Setup: Initialize your Predibase client
import os
import pandas as pd
from predibase import Predibase, AugmentationConfig
pb = Predibase(api_token="<YOUR_PREDIBASE_API_KEY>")
Connect and reference seed dataset
Connect a dataset or obtain a reference to an existing dataset. If you don't have a dataset uploaded, you can upload it from file or load it through Pandas and upload it via from a Pandas data frame.
seed_dataset = pb.datasets.get("file_uploads/seed_dataset_20_rows")
Call the augmentation function
Once the synthetic examples generation completes, the augmented dataset will be uploaded to Predibase (see Data tab).
dataset = pb.datasets.augment(
AugmentationConfig(
# gpt-4-turbo, gpt-4-1106-preview, gpt-4-0125-preview, gpt-4o, gpt-4o-2024-08-06, gpt-4o-mini
base_model="gpt-4o-mini",
# Augmentation Strategies currently supported are: 'mixture_of_agents', 'single_pass'
# augmentation_strategy="mixture_of_agents"
# Number of samples to generate: Recommended values (25, 50, 100, 200, 500, 1000)
num_samples_to_generate=50,
# num_seed_samples="all", # Optional - number of examples to use as seed samples from the dataset
# task_context="", # Optional - provide a context for the task to help the model. Inferred from data if not provided
),
dataset=seed_dataset,
# Optional, if not provided a name will be generated
# name="my_synthetic_data"
openai_api_key="<YOUR_OPENAI_API_KEY>",
)
(Optional) Download the augmented dataset to a local file to inspect/modify
pb.datasets.download(dataset_ref=dataset, dest="augmented_seed_dataset_20_rows.jsonl")

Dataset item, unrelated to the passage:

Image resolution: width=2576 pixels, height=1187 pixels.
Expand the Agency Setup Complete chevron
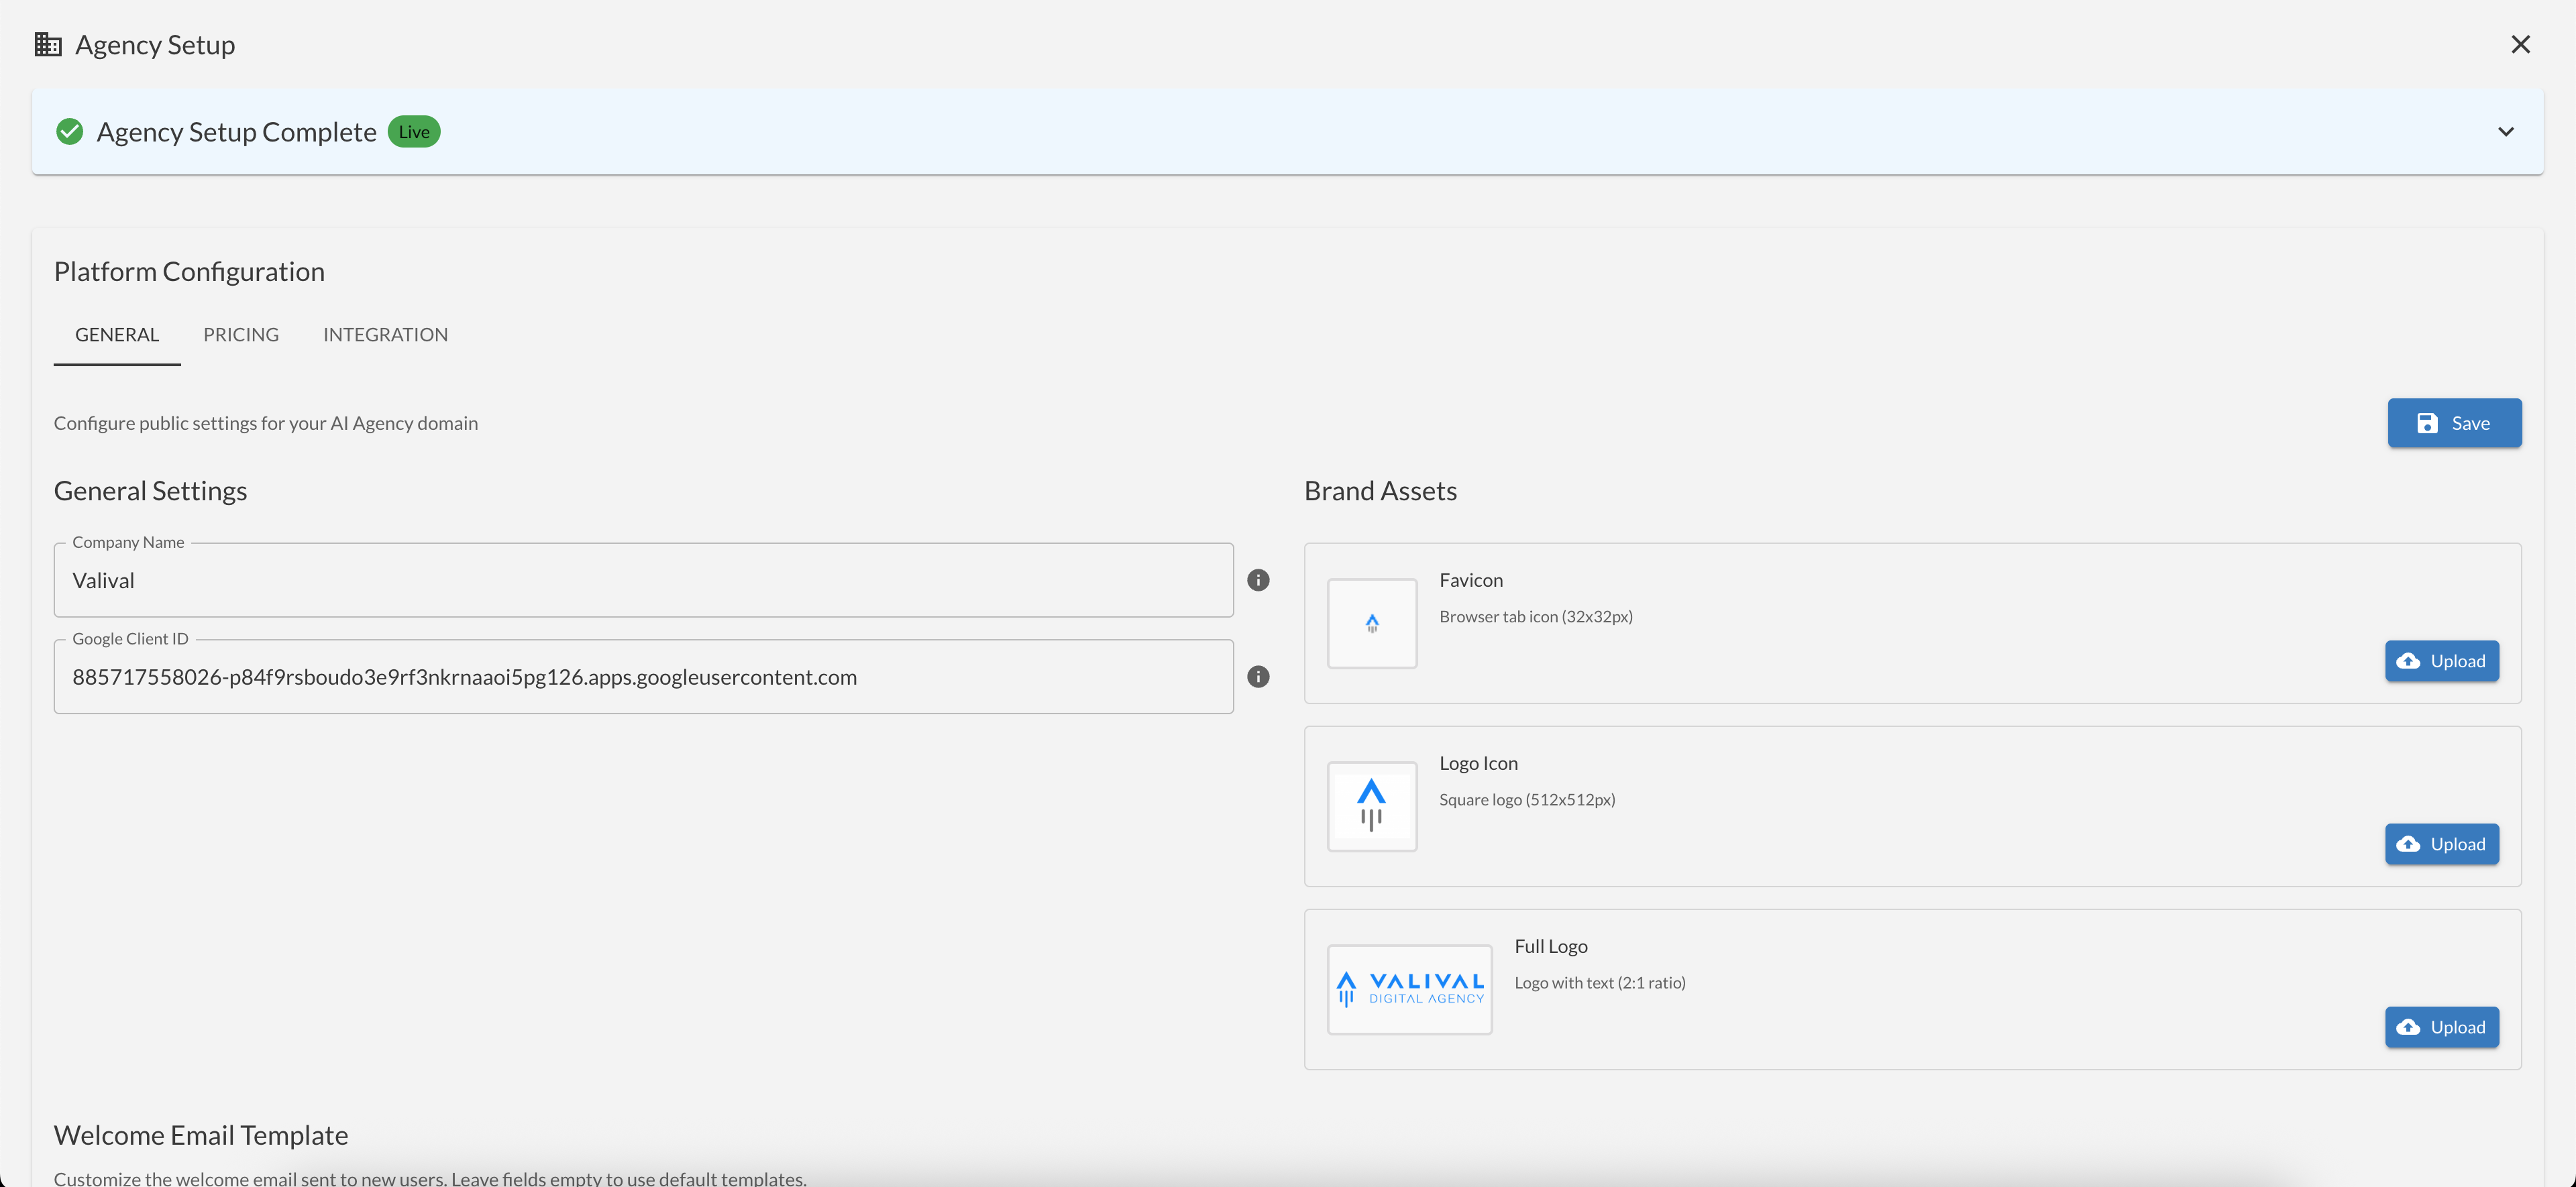[x=2505, y=132]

(Optional) Load the augmented dataset into a Pandas DataFrame to inspect and make modifications
augmented_df = pd.read_json("augmented_seed_dataset_20_rows.jsonl", lines=True)
(Optional) Reupload the modified dataset to Predibase for training
modified_dataset: Dataset = pb.datasets.from_pandas_dataframe(augmented_df, "augmented_seed_dataset_20_rows")
How to create a good seed dataset
Creating a high-quality seed dataset is crucial for generating effective synthetic data. A well-prepared seed dataset serves as the foundation for synthetic data generation, ensuring that the resulting data is representative, diverse, and useful for your intended applications. Here are key steps and considerations for creating a good seed dataset:
- Select Representative Samples:
- Initial Selection: Start by hand-picking from an existing dataset or carefully crafting these examples.
- Diversity: Capture the full range of variations in the target data. You want at least 1 example of all variations.
- Balance: Avoid over-representation of any class or feature.
- Ensure Data Quality:
- Accuracy: Verify data correctness and remove errors.
- Consistency: Maintain uniform data formatting and structure across good examples.
- Individual Example Preparation:
- Overview: Write 1-2 lines at the top of each seed example in your dataset that gives a high-level overview of the task.
- Zero Shot: Don't provide demonstrations of how to do the task as part of any individual example. You want each example to be zero shot (just the prompt and completion).
Iteration and validation of synthetic data
To ensure the highest quality synthetic data, it is crucial to adopt an iterative approach that involves continuous refinement and validation of your seed dataset and generation process.
- Feedback Loop:
- Initially, generate a few synthetic data samples using different base models to identify which model shows the most promise.
- Based on the initial outputs, choose the best-performing model and gradually increase the sample sizes.
- Continuously review the generated samples, correcting mistakes or removing poor examples to improve the seed dataset.
- Use the refined seed dataset to generate new synthetic samples, iterating this process to enhance quality progressively.
- Validation:
- Compare the synthetic data with real-world data to ensure accuracy and relevance.
- Assess the performance of the synthetic data against your objectives, making necessary adjustments to the seed dataset and the generation process.
- Use metrics and benchmarks pertinent to your specific use case to validate the effectiveness of the synthetic data.
By following this iterative approach, you can refine your seed dataset and synthetic data generation process, leading to higher quality and more useful data outcomes.